Your response should reproduce every line of the entries that contains the word "arrow".

(Items listed in a dataset)
━━━━━━

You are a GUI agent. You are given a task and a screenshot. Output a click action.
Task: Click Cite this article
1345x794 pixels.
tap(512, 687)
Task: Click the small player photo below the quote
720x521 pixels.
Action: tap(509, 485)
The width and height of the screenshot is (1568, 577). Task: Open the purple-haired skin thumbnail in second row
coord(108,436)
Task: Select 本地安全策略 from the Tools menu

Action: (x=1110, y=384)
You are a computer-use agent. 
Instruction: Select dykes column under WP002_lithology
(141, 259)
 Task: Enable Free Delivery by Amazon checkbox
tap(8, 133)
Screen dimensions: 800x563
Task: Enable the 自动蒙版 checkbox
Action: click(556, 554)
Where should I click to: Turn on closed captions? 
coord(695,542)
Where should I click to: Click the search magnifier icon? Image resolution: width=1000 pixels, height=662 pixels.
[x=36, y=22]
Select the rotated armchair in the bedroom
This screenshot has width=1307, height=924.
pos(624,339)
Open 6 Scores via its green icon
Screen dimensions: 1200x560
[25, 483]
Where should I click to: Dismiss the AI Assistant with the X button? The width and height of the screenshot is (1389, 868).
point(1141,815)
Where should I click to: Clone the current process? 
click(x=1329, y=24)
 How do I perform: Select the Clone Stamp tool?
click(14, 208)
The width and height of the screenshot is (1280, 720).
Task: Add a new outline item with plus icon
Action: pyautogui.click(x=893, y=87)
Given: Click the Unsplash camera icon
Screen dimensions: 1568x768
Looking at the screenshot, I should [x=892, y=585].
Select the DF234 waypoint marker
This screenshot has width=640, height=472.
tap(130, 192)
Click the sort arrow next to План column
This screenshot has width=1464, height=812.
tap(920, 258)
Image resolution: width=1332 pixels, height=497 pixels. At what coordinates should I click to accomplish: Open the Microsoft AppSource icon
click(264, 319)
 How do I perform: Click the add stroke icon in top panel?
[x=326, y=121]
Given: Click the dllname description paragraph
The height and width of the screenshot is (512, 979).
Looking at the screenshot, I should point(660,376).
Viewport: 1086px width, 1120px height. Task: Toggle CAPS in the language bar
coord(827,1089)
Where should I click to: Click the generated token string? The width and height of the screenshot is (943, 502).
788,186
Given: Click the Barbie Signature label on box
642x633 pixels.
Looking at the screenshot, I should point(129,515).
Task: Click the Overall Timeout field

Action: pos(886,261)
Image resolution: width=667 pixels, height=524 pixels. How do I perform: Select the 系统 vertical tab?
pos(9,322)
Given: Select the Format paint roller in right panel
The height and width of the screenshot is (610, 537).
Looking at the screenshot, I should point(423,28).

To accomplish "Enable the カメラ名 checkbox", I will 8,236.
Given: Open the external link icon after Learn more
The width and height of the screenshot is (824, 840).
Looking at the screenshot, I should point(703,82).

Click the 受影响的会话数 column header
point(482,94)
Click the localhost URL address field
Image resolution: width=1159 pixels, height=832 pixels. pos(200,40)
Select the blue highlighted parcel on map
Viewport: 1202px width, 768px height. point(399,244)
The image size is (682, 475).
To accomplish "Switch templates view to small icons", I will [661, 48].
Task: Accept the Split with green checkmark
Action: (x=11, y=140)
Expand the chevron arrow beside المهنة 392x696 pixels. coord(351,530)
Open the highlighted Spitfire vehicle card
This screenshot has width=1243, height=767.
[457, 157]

━━━━━━

* Finished exercise:
Click the sort arrow next to План column
Expand the chevron arrow beside المهنة 392x696 pixels. coord(351,530)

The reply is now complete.